*REQUIRED ACTION 1*
Which lengths of time does the editorial below give for the follow-up or planned duration of the study? List them all.
*REQUIRED ACTION 2*
Could you repeat the part of the editorial below that opens with the words containing "(Circulation. 1999;99:733-735.)" and closes with "Medical School, Boston."?
*REQUIRED ACTION 3*
Answer these questions about the editorial below:
(a) In which journal was the initial report published?
(b) What reduction in all-cause mortality did the first report find?
(c) Which body terminated the study?

(Circulation. 1999;99:733-735.)
© 1999 American Heart Association, Inc.
Editorials |
From the Departments of Medicine, Massachusetts General Hospital and Harvard Medical School, Boston.
Correspondence to Alexander Leaf, MD, Massachusetts General Hospital, East, Bldg 149, 4th Floor, 13th St, Charlestown, MA 02129. E-mail leaf.alexander1@mgh.harvard.edu
Key Words: Editorials fatty acids trials coronary disease
This issue of
Circulation contains an article1 that
I believe deserves special attention from cardiologists and physicians.
It reports the 46-month mean follow-up findings on the original report
of the study on "Mediterranean
-linolenic acidrich diet
in secondary prevention of coronary heart disease," the
so-called Lyon Diet Heart Study. This study was undertaken because of
the interest of the investigators in explaining the very much lower
mortality from cardiovascular disease, mainly
coronary heart disease, in the countries bordering the
Mediterranean compared with that in northern Europe. The initial
report2 was published in Lancet in
1994 after the study was terminated by its Scientific and Ethics
Committee at 27 months mean follow-up time of what had been planned as
a 5-year study, because the benefits in the experimental group at that
time were so favorable. Despite the striking findings in the first
report of a 70% reduction in all-cause mortality due to a reduction in
coronary heart disease (CHD) mortality and comparable large
reductions in nonfatal sequelae, I have encountered few cardiologists
here who are aware of that study.

*DATA SECTION*
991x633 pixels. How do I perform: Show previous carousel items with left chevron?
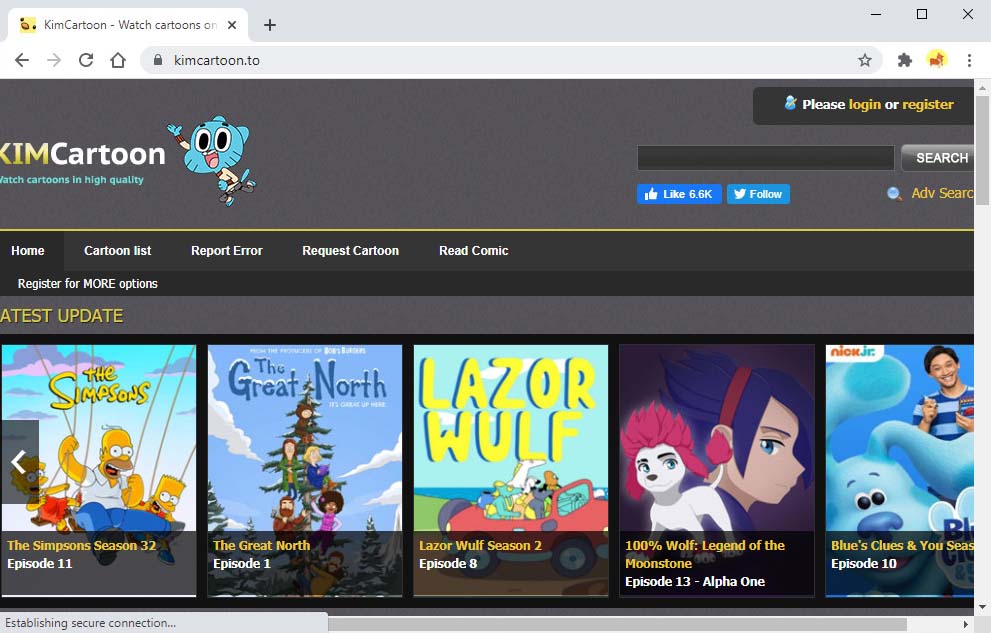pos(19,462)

---

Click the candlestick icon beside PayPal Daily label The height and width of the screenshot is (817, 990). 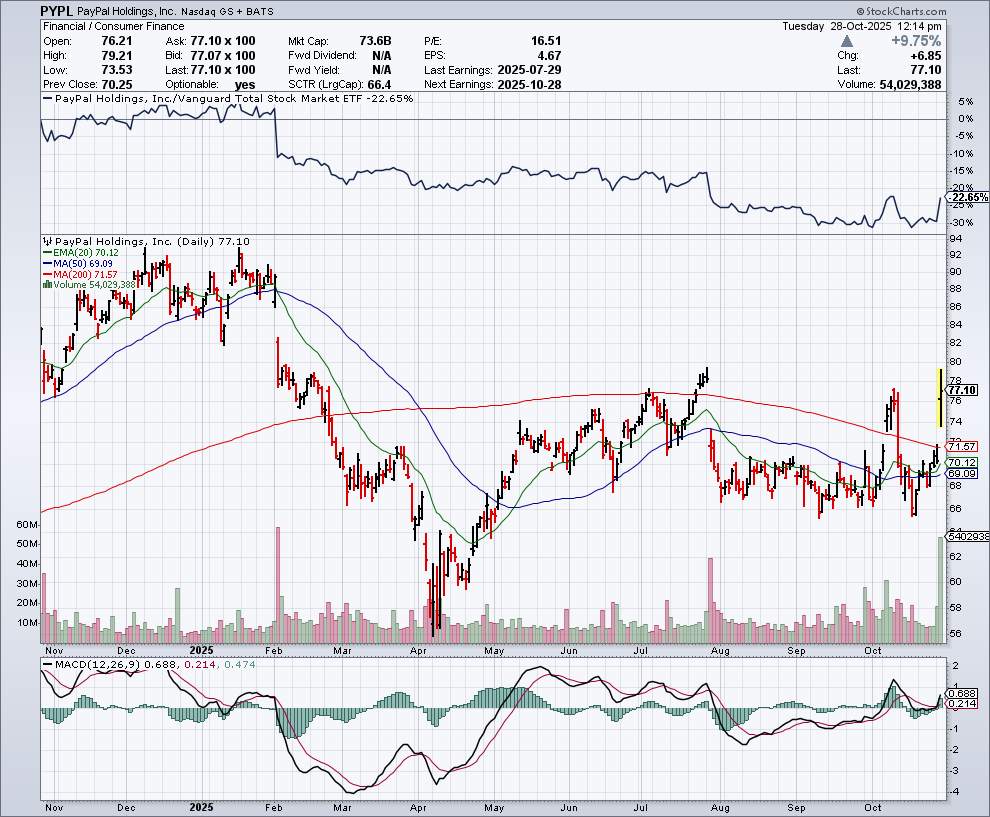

*RESPONSE AREA 1*
- 46-month mean follow-up
- 27 months mean follow-up
- 5-year study (the planned length)

*RESPONSE AREA 2*
(Circulation. 1999;99:733-735.)
© 1999 American Heart Association, Inc.
Editorials |
From the Departments of Medicine, Massachusetts General Hospital and Harvard Medical School, Boston.

*RESPONSE AREA 3*
(a) Lancet
(b) A 70% reduction
(c) Its Scientific and Ethics Committee